As formas de mobilidade estão surgindo de uma forma tão rápida que as legislações não acompanham as mudanças. Daqui a pouco, vamos estar com aquele skate flutuante, como no filme “De volta para o futuro”, e não vamos ter uma lei de como usar isso — é o que acontece hoje. Existe uma lei municipal para bicicletas elétricas, estabelecendo que a velocidade máxima é de 20 km/h. Qualquer bicicleta é um veículo de propulsão humana, então, o lugar dela é na via pública, como se fosse um carro, e isso está no Código de Trânsito brasileiro. As ciclovias existem para dar mais segurança porque as pessoas são muito agressivas e externam todos os seus problemas no trânsito. O elo mais frágil é o pedestre. O código foi feito para carro, não para bicicleta. Existe no Rio um decreto de 2019 que instituiu o plano de mobilidade urbana sustentável no município. Isso foi uma grande vitória.
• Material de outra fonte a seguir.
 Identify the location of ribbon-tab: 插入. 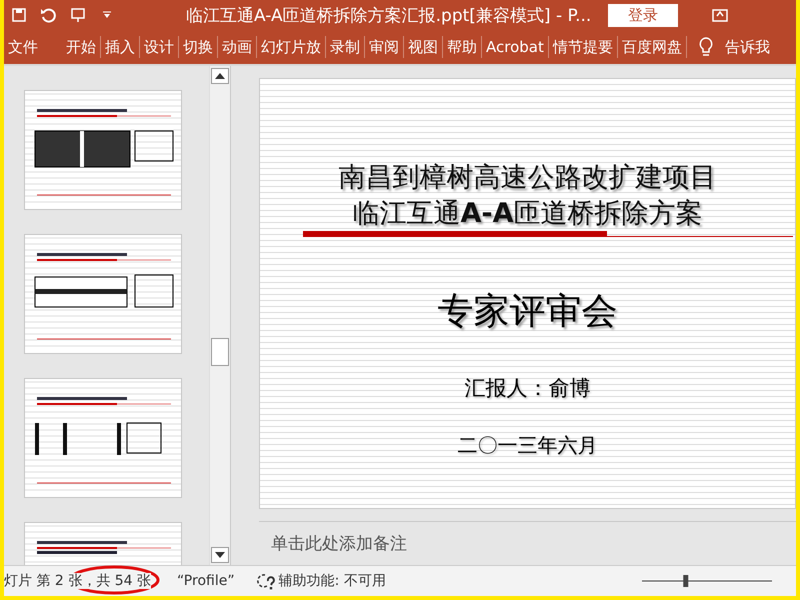
(120, 47).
Nele, por exemplo, novos prédios são obrigados a ter bicicletário. Com isso, as pessoas têm que mudar a logística; um empregador tem que oferecer um lugar para uma ducha antes do trabalho, porque nosso verão é exorbitante. E que haja manutenção e conservação das ciclovias que já existem (como na Av. Brasil, que não tem nem calçada) e sejam construídas novas. E tem muita gente boa trabalhando para cobrar isso tudo.
A comissão conseguiu alguma coisa desde sua criação?
Conseguimos três alterações no Código de Trânsito: uma que aplica a infração gravíssima — e não grave, como antes — a carros que param na ciclovia; outra também que torna gravíssima a multa se deixar de reduzir o carro para ultrapassar uma bicicleta; e a criação das chamadas Áreas de Proteção ao Ciclismo de Competição — no Rio são três, na Região Portuária, no Flamengo e na Reserva.
É difícil depender dos políticos?
A gente tirou proveito na pandemia para fortalecer, junto ao poder público, a necessidade de investimento em planejamento cicloviário. É fundamental para tudo — esporte, saúde, lazer, turismo, trabalho e mobilidade urbana. A pandemia coincidiu com o ano das eleições municipais; então estamos aproveitando isso ao máximo. Infelizmente existe uma dança das cadeiras muito grande dos secretários — quando começamos a conversar com um, já mudou. Lascou! Tudo de novo… O segredo do sucesso do trabalho voluntário é o tempo. Quando criei a comissão, as pessoas pensavam que eu tinha algum interesse político ou financeiro, mas só quero ajudar. Depois de sete anos de trabalho, conquistamos muita coisa. Não tenho partido político; sou um cidadão, vou lá, peço, e as coisas estão dando certo. Sou fundador da comissão e fui presidente de 2013 a 2018. Cheguei e larguei o abacaxi para o Miguel porque a minha intenção é provar que qualquer um pode fazer.
Qual seu maior objetivo como ciclista?
Que os nossos filhos e netos não sofram tanto no trânsito, como nós. A comissão foi criada por causa da morte do Pedro Nikolay (atropelado por um ônibus em 30 de abril de 2013, na Avenida Vieira Souto, em Ipanema); antes e depois dele, foram muitos. Queremos que todos tenham consciência e educação e saibam da importância da bicicleta, e que o lugar dela é na rua e também na ciclovia e você tem que respeitar.